Bug 608027

Summary: cannot transfer files back to submit machine
Product: Red Hat Enterprise MRG Reporter: Martin Kudlej <mkudlej>
Component: condorAssignee: Timothy St. Clair <tstclair>
Status: CLOSED DEFERRED QA Contact: Martin Kudlej <mkudlej>
Severity: medium Docs Contact:
Priority: high    
Version: 1.3CC: alyoung, matt, tstclair
Target Milestone: 1.3.2   
Target Release: ---   
Hardware: All   
OS: Windows   
Whiteboard:
Fixed In Version: condor-7.4.5-0.2 Doc Type: Bug Fix
Doc Text:
Story Points: ---
Clone Of: Environment:
Last Closed: 2011-02-15 15:23:05 UTC Type: ---
Regression: --- Mount Type: ---
Documentation: --- CRM:
Verified Versions: Category: ---
oVirt Team: --- RHEL 7.3 requirements from Atomic Host:
Cloudforms Team: --- Target Upstream Version:
Embargoed:
Attachments:
Description Flags
ls output, SchedLog, job description file, job executable, condor_transfer_data output none

Description Martin Kudlej 2010-06-25 12:47:23 UTC
Description of problem:
I've tried to transfer files back to submit machine as is described in BZ607938 and I cannot do it because of authentication problem.
Condor on submit machine is set to Claimtobe authentication and also CM+Scheduler is set to Claimtobe. Error:
$ condor_tranfer_data.exe -name <schedd name> <clusterid>
Fetching data files...
AUTHENTICATE: 1002:Failure performing handshake
ERROR: Failed to spool job files

The same output is there if I try also -pool argument.

Please see configuration files in BZ607938.

Comment 1 Martin Kudlej 2010-06-25 13:04:49 UTC
Just fro notice I've submitted test job from BZ607938 without "+LeaveInjobQueue=False".

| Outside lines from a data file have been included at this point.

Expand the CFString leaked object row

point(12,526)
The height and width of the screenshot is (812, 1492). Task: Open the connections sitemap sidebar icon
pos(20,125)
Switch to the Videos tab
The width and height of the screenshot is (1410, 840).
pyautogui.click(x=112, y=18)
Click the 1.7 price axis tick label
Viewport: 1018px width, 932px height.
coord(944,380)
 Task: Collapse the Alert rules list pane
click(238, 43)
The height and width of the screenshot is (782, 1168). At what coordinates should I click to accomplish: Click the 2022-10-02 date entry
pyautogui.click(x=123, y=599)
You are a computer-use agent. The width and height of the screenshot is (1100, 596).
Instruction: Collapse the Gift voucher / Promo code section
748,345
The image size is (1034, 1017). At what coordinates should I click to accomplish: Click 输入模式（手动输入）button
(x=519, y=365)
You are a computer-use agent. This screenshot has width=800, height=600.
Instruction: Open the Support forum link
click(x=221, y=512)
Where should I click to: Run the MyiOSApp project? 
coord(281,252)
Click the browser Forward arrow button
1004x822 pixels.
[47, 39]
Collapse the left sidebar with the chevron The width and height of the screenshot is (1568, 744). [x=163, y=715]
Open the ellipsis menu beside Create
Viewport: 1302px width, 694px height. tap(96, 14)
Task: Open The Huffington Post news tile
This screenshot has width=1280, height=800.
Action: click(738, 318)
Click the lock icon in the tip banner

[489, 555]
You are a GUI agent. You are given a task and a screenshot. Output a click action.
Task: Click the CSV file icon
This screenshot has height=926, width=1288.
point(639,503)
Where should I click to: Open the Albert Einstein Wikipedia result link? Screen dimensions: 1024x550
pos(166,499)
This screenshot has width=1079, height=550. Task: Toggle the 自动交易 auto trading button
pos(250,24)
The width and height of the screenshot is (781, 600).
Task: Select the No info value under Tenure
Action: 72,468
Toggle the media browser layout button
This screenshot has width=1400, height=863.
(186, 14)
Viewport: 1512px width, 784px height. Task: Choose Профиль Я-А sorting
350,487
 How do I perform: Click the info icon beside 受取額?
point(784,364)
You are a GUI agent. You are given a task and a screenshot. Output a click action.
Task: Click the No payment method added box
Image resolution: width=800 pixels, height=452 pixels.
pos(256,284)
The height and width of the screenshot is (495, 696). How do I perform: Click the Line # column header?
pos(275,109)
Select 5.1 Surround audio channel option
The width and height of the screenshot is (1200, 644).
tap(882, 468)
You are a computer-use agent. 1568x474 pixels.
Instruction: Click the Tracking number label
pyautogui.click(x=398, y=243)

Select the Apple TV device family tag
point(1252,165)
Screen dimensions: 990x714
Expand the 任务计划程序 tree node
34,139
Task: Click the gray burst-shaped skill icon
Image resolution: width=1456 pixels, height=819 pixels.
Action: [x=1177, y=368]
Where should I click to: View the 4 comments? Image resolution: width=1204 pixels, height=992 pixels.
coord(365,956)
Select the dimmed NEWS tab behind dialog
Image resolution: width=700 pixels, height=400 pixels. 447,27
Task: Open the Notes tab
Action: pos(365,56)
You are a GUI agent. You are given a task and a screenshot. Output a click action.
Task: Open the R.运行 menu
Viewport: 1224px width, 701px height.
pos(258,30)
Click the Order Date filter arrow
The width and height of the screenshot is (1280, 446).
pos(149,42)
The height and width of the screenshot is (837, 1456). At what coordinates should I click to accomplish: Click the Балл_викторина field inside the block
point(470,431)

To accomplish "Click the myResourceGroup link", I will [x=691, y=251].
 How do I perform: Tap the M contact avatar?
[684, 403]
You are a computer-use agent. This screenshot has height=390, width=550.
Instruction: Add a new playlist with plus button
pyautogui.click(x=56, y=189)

Comment 2 Matthew Farrellee 2010-06-27 12:40:51 UTC
Please enable D_SECURITY for the Schedd (SCHEDD_DEBUG) and for condor_transfer_data (via TOOL_DEBUG), and check the SchedLog for information as to why the connection is being DENIED.

Comment 3 Martin Kudlej 2010-06-28 13:45:19 UTC
I've set SCHEDD_DEBUG = D_SECURITY on CM and TOOL_DEBUG = D_ALL on both machines.
There are output from ls in cluster directory, SchedLog, output from condor_transfer_data, job description file and job executable file in attachment.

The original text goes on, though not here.